I remember one certain instance when I visited the Lahore High Court during my apprenticeship. I was sitting in the courtroom of a Judge who was renowned for his attention to procedural law in civil cases. The matter was a First Appeal against an Order passed in a Civil Suit by the trial Court. Enter the lawyer for the Appellant – a young man, smartly dressed, having the title “Barrister” attached with his name and sporting a somewhat contrived British accent. As he very suavely introduced the case, the Judge stopped him and asked him a procedural question. The lawyer fumbled with his papers and Code of Civil Procedure at the Rostrum. To which the Judge asked as to whether the Counsel had practiced before in the lower Courts. The Counsel replied that he had done his Bar at law and an LLM from England and that he was exempt from the period of lower Court practice. Upon hearing this, the Judge shut the file and told the Counsel to go and practice civil law before the Civil Court and then come back after gaining some experience in procedural intricacies, so that he may be able to properly assist the Appellate Court.

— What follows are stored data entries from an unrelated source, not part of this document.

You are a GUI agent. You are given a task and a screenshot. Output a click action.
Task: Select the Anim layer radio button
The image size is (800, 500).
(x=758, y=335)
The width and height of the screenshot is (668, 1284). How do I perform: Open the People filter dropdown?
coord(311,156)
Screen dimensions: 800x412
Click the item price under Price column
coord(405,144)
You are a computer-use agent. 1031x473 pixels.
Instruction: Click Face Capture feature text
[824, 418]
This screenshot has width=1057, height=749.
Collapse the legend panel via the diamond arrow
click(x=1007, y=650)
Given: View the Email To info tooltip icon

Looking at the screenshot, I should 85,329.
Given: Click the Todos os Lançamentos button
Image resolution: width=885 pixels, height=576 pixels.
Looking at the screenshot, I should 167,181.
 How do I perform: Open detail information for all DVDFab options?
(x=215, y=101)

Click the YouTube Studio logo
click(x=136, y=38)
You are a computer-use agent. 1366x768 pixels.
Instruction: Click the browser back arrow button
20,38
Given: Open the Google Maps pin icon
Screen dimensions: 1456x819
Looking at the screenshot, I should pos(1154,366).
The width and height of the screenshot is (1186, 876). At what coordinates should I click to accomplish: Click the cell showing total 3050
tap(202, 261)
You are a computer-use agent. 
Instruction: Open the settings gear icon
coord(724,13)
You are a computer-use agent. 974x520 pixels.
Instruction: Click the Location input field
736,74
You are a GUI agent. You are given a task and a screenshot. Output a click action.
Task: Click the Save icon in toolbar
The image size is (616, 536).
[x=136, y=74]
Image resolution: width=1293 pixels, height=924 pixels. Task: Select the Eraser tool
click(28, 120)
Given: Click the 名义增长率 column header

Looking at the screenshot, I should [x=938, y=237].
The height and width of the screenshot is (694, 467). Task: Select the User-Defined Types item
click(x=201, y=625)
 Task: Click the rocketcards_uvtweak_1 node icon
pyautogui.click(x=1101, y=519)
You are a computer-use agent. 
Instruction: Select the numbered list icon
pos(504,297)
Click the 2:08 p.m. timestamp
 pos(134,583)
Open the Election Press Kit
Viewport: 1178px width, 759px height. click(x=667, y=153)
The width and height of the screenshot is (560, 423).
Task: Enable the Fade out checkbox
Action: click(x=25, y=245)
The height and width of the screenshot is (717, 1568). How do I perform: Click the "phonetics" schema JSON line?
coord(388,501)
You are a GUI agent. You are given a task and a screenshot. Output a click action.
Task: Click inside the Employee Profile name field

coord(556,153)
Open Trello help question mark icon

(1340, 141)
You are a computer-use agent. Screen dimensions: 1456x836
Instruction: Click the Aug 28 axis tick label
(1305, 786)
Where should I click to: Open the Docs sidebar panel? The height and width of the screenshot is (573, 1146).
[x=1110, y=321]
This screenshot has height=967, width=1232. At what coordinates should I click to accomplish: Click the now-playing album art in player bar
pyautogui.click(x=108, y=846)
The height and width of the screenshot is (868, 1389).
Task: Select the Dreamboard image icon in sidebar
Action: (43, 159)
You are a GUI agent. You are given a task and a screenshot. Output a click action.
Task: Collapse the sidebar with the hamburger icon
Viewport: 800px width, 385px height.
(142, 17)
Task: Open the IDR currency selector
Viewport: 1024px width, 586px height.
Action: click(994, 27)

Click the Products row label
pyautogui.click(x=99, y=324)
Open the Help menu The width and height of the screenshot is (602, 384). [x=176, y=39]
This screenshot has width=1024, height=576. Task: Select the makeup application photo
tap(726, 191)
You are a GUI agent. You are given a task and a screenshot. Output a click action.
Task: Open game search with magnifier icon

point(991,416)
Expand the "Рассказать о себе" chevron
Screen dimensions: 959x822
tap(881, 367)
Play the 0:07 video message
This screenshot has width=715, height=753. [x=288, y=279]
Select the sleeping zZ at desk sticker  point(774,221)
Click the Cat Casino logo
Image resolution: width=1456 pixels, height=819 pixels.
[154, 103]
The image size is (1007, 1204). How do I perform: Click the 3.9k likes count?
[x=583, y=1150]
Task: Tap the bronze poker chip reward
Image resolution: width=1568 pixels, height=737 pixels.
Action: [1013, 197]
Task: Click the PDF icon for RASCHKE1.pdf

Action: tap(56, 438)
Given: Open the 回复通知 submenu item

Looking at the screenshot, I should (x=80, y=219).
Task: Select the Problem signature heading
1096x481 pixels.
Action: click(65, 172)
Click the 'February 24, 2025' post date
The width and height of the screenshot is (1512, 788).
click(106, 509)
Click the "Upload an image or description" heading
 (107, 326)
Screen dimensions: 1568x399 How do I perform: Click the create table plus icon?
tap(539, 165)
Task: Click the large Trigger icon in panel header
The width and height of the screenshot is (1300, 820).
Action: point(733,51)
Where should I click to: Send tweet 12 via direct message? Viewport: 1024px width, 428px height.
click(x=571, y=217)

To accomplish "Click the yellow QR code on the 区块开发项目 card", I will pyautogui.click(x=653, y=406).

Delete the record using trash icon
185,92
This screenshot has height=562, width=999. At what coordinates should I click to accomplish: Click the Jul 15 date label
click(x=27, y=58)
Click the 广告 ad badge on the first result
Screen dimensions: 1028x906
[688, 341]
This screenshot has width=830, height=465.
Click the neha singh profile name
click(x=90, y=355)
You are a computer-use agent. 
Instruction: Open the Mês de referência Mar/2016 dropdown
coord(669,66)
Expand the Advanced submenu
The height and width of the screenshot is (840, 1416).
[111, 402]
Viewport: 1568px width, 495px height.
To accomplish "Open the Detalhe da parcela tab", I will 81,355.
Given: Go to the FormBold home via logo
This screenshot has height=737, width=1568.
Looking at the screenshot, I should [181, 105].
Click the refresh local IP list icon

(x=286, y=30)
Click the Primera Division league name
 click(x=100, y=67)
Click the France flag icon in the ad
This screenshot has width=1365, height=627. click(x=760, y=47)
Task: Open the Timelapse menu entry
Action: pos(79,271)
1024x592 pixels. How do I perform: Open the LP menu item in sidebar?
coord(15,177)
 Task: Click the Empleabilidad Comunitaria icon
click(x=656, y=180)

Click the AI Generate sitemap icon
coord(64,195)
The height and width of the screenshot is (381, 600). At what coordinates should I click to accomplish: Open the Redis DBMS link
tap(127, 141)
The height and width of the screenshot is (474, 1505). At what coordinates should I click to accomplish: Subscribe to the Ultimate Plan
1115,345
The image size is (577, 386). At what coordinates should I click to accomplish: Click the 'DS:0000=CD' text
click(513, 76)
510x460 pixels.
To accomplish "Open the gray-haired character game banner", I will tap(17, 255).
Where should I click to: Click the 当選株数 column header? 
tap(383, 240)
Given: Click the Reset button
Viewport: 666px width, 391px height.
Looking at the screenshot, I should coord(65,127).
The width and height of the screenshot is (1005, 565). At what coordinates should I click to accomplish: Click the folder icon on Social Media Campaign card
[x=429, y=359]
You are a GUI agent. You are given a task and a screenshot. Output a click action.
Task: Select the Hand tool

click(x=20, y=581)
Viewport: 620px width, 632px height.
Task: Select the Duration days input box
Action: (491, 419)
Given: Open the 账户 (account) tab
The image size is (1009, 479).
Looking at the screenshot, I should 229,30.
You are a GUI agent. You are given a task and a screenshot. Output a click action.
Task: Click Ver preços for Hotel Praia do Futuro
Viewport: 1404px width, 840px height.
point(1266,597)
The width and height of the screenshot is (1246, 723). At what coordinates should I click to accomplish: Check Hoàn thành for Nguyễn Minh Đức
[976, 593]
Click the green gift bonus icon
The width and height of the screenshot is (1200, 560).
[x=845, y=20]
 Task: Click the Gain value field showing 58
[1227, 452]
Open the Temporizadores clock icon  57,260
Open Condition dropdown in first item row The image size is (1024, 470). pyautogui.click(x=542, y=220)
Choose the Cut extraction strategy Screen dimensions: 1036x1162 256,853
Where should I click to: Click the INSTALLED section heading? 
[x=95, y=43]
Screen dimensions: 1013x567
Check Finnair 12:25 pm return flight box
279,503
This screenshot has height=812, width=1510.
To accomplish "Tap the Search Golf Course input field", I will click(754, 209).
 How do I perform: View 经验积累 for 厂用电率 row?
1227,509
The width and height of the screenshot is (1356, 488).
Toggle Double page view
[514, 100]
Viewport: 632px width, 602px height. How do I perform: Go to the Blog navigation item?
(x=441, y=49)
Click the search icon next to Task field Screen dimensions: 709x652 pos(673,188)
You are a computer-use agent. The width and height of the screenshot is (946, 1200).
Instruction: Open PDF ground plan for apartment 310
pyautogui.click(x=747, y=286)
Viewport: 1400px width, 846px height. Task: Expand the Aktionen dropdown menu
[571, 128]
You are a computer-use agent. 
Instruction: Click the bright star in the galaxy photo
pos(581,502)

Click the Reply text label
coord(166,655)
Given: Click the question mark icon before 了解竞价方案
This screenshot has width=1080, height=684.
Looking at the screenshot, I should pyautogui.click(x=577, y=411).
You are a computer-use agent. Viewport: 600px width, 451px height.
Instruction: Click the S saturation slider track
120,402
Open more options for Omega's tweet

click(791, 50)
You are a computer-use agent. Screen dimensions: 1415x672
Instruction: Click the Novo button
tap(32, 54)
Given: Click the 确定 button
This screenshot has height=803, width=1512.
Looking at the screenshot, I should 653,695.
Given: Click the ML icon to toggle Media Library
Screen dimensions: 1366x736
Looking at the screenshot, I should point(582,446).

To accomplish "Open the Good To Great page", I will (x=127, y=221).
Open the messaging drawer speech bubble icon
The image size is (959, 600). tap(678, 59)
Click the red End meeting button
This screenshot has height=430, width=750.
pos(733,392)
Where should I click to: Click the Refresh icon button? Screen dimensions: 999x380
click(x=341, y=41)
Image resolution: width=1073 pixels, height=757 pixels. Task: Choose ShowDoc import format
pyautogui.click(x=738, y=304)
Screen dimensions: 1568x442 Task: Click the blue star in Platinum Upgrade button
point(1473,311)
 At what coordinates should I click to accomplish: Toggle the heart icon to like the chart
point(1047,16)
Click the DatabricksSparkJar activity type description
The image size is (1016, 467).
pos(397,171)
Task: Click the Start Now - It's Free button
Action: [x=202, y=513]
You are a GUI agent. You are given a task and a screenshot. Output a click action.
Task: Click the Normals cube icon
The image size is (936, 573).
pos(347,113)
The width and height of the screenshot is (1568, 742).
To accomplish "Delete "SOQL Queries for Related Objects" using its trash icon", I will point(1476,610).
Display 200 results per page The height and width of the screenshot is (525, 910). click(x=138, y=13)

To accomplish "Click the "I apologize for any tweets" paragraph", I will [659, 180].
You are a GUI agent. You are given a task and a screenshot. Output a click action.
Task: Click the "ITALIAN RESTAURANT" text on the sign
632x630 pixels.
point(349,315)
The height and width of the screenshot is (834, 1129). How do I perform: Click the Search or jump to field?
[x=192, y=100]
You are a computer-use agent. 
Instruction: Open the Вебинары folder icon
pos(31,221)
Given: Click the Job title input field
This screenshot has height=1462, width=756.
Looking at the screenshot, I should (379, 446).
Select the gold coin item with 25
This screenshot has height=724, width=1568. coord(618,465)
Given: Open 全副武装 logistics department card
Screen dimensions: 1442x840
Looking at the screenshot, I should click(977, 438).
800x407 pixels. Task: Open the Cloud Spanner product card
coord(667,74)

As practicing lawyers, we must be sensitive to the task assigned by the Constitution to the sole arbiter of justice before whom we argue our cases. Given our ever-increasing litigious society, the work of a Judge in the process of adjudication and administering justice seems to be a job that requires discipline, stamina and a capacity to analyze, interpret and apply the applicable law to a particular case. The quality of the Bench will invariably depend on the quality of the Bar and if our own quality is lacking, then we have only ourselves to blame for not playing our part in making the life of a Judge a little less difficult. That is the challenge we lawyers face today.